— 作業指示 1 —
身体的拘束の判決についての文章から、「Aは、Y法人が運営するB病院」を含む言葉で始まり「これに対し、Xらが控訴したのが本件である。」で終わる部分を、一字も変えずに書き写してください。
— 作業指示 2 —
身体的拘束の判決についての文章によると、原審はどの裁判所のいつの判決ですか。
— 作業指示 3 —
身体的拘束の判決についての文章を、最後の文の後から書き継いでください。

— ページ抜粋 —
────

入院患者の身体的拘束の必要性は厳格に判断

vol.238

身体的拘束後に患者が急性肺血栓塞栓症で死亡した事故で、身体的拘束の必要性の判断が医師の裁量を逸脱し違法とされた判決

名古屋高裁金沢支部 令和2年12月16日判決(判時2504号)
医療問題弁護団 佐藤 光子 弁護士

* 裁判例の選択は、医療者側もしくは患者側の立場を意図したものではなく、中立の立場をとらせていただいております。

事件内容

Aは、Y法人が運営するB病院で医療保護入院していたが、約6日間の身体的拘束後に肺動脈血栓塞栓症で死亡した。

そのため、Aの両親であるXらは、B病院の医師らがAに対し、法令上の要件を満たさない違法な身体的拘束を開始・継続し、身体的拘束による肺動脈血栓塞栓症の発症を回避するためのDダイマー検査、バイタルチェックの徹底、水分量および体重のチェック、心電図測定、弾性ストッキングの装着、拘束解除の際の監視等の注意義務違反によりAが死亡したと主張し、Y法人に対し使用者責任に基づく損害賠償請求をした。

原審(金沢地裁・令和2年1月31日判決)では、B病院でのAの身体的拘束の開始・継続に違法はないが、Aに弾性ストッキングを装着させなかった点で注意義務違反があるとした。

しかし、弾性ストッキングを装着させたとしてもAの死亡の結果を確実に回避することができたとはいえないとして、Xらの請求を棄却した。

これに対し、Xらが控訴したのが本件である。

Xらは、Aの死亡について暴行行為および安易な水分制限、抗精神病薬の大量処方等を理由とする損害賠償請求を控訴審では追加した。

判決

控訴審判決(以下「本判決」という)では、Aに対する身体的拘束の開始・継続の違法性の有無につき、次のように判断された。

1.身体的拘束の開始の違法性について

身体的拘束については、精神保健福祉法および告示第130号で基準が定められており、その定める基準の内容も参考にして判断するのが相当である。

精神科病院の入院患者に対する行動の制限に当たっては、精神保健指定医が必要と認める場合でなければ行うことができないとされ、精神医学上の専門的な知識や経験を有する精神保健指定医の裁量に委ねられるとしても、行動制限の中でも身体的拘束は、身体の隔離よりさらに人権制限の度合いが著しいものであり、当該患者の生命の保護や重大な身体損傷を防ぐことに重点を置いたものであるから、これを選択するに当たっては特に慎重な配慮を要する。

────

[ピクセル座標の位置特定データ]
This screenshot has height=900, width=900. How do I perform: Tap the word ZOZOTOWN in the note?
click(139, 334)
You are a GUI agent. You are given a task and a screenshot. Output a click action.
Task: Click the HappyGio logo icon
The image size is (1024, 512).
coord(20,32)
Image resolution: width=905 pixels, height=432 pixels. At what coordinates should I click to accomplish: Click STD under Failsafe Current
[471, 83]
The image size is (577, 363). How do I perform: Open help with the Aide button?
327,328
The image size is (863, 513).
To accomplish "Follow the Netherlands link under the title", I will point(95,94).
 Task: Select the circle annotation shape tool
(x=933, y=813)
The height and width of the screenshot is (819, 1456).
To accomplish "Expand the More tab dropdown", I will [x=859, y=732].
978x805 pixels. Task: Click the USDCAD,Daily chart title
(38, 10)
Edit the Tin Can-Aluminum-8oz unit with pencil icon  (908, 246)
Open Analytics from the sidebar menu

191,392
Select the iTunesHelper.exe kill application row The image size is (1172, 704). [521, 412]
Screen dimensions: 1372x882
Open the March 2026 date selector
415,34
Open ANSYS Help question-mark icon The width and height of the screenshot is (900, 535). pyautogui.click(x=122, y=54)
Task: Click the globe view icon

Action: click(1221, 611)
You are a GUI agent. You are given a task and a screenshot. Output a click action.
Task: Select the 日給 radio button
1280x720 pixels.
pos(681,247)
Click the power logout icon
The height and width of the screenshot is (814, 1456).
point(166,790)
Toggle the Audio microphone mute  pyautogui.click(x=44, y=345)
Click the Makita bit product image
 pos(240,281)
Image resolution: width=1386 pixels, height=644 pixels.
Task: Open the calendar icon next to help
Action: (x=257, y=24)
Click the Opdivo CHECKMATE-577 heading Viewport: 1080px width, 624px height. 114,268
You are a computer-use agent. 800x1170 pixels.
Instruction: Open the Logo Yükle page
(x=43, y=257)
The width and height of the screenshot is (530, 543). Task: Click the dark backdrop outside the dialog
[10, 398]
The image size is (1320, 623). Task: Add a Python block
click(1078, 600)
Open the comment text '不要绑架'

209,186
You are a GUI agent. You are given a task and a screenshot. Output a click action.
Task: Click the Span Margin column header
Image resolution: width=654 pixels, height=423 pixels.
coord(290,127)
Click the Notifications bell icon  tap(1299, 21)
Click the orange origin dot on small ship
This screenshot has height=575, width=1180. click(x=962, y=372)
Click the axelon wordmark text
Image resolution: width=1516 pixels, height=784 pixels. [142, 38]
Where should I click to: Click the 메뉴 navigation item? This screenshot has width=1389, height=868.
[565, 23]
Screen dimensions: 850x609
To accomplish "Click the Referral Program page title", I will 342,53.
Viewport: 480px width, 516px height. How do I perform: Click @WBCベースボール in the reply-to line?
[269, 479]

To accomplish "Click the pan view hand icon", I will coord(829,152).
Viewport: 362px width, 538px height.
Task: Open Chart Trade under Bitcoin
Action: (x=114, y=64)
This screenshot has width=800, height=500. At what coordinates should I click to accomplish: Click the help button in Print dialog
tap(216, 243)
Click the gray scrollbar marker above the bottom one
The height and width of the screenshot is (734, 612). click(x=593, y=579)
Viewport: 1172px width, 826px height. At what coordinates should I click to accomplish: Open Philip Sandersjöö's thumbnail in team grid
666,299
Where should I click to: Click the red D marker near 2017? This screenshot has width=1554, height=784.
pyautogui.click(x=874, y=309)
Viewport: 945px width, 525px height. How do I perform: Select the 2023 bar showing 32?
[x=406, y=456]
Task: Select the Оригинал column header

────

— 回答 1 —
Aは、Y法人が運営するB病院で医療保護入院していたが、約6日間の身体的拘束後に肺動脈血栓塞栓症で死亡した。

そのため、Aの両親であるXらは、B病院の医師らがAに対し、法令上の要件を満たさない違法な身体的拘束を開始・継続し、身体的拘束による肺動脈血栓塞栓症の発症を回避するためのDダイマー検査、バイタルチェックの徹底、水分量および体重のチェック、心電図測定、弾性ストッキングの装着、拘束解除の際の監視等の注意義務違反によりAが死亡したと主張し、Y法人に対し使用者責任に基づく損害賠償請求をした。

原審(金沢地裁・令和2年1月31日判決)では、B病院でのAの身体的拘束の開始・継続に違法はないが、Aに弾性ストッキングを装着させなかった点で注意義務違反があるとした。

しかし、弾性ストッキングを装着させたとしてもAの死亡の結果を確実に回避することができたとはいえないとして、Xらの請求を棄却した。

これに対し、Xらが控訴したのが本件である。

— 回答 2 —
金沢地裁の令和2年1月31日の判決です。

— 回答 3 —
Aは同日朝から意味不明な発言はあったものの、薬は拒否なく服用し、昼食を全て食べ食器の返却に応じるなど、早朝から暴力的言動は一切見られなかったことに照らすと、その前日までに看護師に対する暴力行為が見られたことや、Aが大柄な男性であることなどの事情を考慮しても、身体的拘束を開始した時点では、告示第130号の「多動又は不穏が顕著である場合」には該当しない。

さらに、身体的拘束をしないと判断した場合、Aの暴力に対して必要な医療行為や看護行為を施すことができなくなり、全身状態を管理することができないまま状態が悪化してAの生命に危険が及ぶ可能性があることは否定できないが、本件隔離後にはAの生命および身体に危険が及ぶような事態が発生した様子は見られない以上、「精神障害のために、そのまま放置すれば患者の生命にまで危険が及ぶおそれのある場合」にも直ちには該当しない。

さらに、Aは大人数で対応すると不穏にならず力ずくで制止しなくてもよいことが経験的にあるというのであれば、一時的に人員を割くことによって必要な医療行為等を実施できるものといえ、「身体的拘束以外によい代替方法がない場合」に当たると見るのも困難である。

よって身体的拘束を必要と認めた医師の判断は、早計に失し、精神保健指定医に認められた身体的拘束の必要性の判断についての裁量を逸脱するものであり、本件身体的拘束を開始したことは違法である。

2.本件身体的拘束の継続の違法性

本件の事実関係からすると、本件身体的拘束を開始した後の診療経過に照らしても、Aの生命および身体に危険が及ぶおそれは生じておらず、本件身体的拘束が適法になることはない。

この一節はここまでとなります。